La partie chinoise du film est sans doute la plus réussie. Entendons-nous: les costumes ridicules et l’absence quasi maladive d’humour des personnages chinois font partie du plaisir coupable que l’on peut prendre en tant que spectateur. Mais surtout, le retour du figurant en chair et en os dans le cinéma à grand spectacle (du côté des humains du film) est une des meilleures choses que le réalisateur de La Cité interdite ait pu importer dans ce spectacle hollywoodien. Cela accompagne le discours latent sur le sens du sacrifice du peuple chinois (contre l’égoïsme de Matt Damon), l’ouverture à l’étranger et la confiance mutuelle, tout en nourrissant la démonstration de force mise en scène par l’affrontement démesuré entre les armées de l’empereur et la monstrueuse bouillie numérique qui l’agresse. Sans pour autant être porteuse d’un méta-discours, cette présence des corps physiques sur le champ de bataille face aux aliens de pixels contribue au frisson que la mise en scène, elle, désamorce immédiatement en aplanissant tous les enjeux.
Du côté des influences américaines, le cahier des charges est loin d’être rempli.

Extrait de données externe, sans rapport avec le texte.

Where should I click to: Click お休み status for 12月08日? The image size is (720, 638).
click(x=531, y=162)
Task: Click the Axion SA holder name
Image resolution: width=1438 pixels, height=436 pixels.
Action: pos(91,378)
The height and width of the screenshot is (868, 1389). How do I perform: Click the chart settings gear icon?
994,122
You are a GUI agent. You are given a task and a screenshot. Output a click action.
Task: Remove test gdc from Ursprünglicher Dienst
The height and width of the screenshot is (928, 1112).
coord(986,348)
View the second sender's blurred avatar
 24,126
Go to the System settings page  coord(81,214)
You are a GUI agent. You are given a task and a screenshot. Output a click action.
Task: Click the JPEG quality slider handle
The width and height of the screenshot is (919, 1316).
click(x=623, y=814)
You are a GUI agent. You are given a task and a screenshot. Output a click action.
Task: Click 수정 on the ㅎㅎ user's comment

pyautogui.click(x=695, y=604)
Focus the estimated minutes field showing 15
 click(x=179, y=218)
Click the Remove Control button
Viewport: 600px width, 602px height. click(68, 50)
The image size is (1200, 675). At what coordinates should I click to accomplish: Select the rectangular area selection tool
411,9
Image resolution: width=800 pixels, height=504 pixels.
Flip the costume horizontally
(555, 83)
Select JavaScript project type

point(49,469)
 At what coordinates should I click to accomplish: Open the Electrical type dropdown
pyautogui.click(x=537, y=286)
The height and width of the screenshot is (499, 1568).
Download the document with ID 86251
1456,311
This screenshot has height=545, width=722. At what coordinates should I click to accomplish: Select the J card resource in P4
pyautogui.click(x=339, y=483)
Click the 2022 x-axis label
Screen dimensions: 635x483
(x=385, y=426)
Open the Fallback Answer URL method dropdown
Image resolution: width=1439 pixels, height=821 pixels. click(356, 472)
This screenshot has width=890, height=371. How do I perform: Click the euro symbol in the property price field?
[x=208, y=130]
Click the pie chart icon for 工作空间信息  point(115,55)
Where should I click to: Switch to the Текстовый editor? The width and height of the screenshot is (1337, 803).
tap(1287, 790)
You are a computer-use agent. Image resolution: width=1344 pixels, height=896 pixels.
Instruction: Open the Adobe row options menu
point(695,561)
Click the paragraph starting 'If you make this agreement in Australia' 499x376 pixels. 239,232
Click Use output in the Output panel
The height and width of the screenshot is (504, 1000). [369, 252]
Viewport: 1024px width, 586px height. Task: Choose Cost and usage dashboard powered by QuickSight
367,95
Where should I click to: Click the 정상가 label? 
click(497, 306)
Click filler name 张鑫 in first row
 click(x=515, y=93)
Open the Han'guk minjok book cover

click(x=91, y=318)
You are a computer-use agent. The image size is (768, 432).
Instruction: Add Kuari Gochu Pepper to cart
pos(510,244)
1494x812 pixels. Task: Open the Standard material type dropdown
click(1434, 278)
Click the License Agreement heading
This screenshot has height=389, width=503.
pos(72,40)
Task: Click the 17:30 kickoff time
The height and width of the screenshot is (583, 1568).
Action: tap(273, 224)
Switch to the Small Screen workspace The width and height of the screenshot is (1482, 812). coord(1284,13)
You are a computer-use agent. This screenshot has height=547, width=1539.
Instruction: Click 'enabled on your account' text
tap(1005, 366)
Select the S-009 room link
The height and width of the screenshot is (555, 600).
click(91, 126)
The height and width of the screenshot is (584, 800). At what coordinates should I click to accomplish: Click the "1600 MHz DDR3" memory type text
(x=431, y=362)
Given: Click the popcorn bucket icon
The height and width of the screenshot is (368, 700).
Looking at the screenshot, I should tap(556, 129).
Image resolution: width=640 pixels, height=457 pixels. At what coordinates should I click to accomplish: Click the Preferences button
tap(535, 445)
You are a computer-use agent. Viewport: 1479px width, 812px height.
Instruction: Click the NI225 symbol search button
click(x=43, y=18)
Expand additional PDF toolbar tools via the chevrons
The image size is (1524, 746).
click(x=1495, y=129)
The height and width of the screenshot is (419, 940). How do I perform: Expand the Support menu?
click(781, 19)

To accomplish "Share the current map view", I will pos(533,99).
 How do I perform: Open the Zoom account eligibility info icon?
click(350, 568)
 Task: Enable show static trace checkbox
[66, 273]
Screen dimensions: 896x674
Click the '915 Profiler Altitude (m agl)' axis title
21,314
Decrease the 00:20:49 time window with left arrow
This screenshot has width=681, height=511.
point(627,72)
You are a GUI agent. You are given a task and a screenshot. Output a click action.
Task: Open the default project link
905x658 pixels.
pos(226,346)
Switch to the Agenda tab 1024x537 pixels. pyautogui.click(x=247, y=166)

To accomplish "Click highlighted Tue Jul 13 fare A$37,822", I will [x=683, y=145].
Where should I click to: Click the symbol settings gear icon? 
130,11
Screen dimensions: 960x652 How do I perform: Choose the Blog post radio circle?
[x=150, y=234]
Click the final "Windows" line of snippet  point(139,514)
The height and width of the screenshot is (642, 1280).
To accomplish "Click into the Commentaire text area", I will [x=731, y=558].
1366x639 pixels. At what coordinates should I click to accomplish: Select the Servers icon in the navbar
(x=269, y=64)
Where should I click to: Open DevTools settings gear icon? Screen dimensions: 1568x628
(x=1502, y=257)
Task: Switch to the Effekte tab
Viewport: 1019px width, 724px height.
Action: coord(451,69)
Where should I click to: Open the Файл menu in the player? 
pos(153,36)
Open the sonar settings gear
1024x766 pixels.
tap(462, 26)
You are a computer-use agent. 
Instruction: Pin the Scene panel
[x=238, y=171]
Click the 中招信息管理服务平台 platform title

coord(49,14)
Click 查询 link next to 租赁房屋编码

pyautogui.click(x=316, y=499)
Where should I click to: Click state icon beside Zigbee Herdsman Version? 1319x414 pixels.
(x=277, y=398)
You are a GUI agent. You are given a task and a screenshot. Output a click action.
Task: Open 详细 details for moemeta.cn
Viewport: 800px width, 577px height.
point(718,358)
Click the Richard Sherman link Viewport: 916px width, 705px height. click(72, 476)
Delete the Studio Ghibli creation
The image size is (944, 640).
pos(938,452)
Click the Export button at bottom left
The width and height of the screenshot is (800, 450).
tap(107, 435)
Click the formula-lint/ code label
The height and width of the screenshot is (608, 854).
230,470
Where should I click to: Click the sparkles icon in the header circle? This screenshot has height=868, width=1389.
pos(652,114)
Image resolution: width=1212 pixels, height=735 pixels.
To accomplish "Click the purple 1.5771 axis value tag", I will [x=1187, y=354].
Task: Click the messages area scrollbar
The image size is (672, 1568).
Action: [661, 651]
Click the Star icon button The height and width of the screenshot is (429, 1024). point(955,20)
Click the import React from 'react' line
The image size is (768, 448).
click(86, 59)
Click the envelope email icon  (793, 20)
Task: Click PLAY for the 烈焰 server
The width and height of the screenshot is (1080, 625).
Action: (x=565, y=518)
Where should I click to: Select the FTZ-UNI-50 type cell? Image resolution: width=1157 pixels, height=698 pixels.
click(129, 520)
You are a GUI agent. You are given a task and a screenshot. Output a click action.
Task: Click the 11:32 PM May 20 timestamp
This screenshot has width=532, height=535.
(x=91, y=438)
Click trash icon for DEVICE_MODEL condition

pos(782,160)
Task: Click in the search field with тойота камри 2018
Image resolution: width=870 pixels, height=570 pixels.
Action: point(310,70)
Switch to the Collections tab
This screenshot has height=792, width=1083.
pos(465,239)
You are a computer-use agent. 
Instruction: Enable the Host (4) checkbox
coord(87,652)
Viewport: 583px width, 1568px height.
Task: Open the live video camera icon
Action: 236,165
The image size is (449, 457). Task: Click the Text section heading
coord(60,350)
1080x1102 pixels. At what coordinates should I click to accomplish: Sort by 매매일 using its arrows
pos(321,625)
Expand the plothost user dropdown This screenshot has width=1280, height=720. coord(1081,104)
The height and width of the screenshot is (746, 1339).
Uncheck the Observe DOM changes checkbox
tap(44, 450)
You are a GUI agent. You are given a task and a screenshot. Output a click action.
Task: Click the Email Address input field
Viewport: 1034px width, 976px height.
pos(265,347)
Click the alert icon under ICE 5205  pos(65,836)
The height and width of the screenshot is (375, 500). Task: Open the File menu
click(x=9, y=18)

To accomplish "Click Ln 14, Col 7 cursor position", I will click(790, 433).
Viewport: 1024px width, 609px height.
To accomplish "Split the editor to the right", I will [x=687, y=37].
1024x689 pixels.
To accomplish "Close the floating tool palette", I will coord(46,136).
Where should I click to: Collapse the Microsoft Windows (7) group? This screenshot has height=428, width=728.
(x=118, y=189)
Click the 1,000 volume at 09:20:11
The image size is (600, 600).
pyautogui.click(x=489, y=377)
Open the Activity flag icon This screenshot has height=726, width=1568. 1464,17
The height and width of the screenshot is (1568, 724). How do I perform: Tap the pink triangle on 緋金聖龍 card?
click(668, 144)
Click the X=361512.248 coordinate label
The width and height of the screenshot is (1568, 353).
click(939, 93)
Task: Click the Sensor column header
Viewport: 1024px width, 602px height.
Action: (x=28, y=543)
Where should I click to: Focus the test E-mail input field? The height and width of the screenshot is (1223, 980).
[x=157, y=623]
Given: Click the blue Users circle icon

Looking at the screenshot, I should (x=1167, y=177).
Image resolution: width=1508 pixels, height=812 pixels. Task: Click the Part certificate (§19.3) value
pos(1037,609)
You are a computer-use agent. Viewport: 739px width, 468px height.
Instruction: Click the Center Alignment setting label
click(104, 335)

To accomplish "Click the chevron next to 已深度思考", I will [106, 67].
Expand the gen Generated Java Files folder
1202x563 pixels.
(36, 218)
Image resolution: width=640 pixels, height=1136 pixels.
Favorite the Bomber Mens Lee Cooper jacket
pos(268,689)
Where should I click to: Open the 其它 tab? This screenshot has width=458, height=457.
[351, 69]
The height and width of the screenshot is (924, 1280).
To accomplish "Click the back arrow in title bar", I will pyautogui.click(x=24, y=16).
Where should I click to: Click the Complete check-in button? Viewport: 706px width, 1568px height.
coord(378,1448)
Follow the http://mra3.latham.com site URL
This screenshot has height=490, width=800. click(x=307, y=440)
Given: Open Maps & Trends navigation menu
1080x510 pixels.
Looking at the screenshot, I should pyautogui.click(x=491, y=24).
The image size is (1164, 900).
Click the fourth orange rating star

D’abord, Matt Damon, le leurre du film, est comme parachuté et ballotté dans une intrigue cousue de fil blanc (et dans un monde incroyablement laid). La caricature outrancière des personnages, notamment de celui incarné par Willem Dafoe (improbable figure de traître fourbe), invite à s’inquiéter de la clairvoyance des acteurs sur le choix de leur rôle, tandis que les ressorts dramatiques mal négociés au scénario donnent l’impression que le spectateur subit, comme les personnages, le déroulement de l’intrigue. Mais surtout, l’échec artistique global (et dans une certaine mesure, on le sait déjà, public) marque aussi sans doute le défi de s’adresser à des publics aux cultures cinématographiques bien différentes et vues comme des cibles marketing. À peu de choses près, les outrances et aberrations de La Grande Muraille rappellent un des plus beaux nanars de l’an dernier, Gods of Egypt – la géopolitique en plus.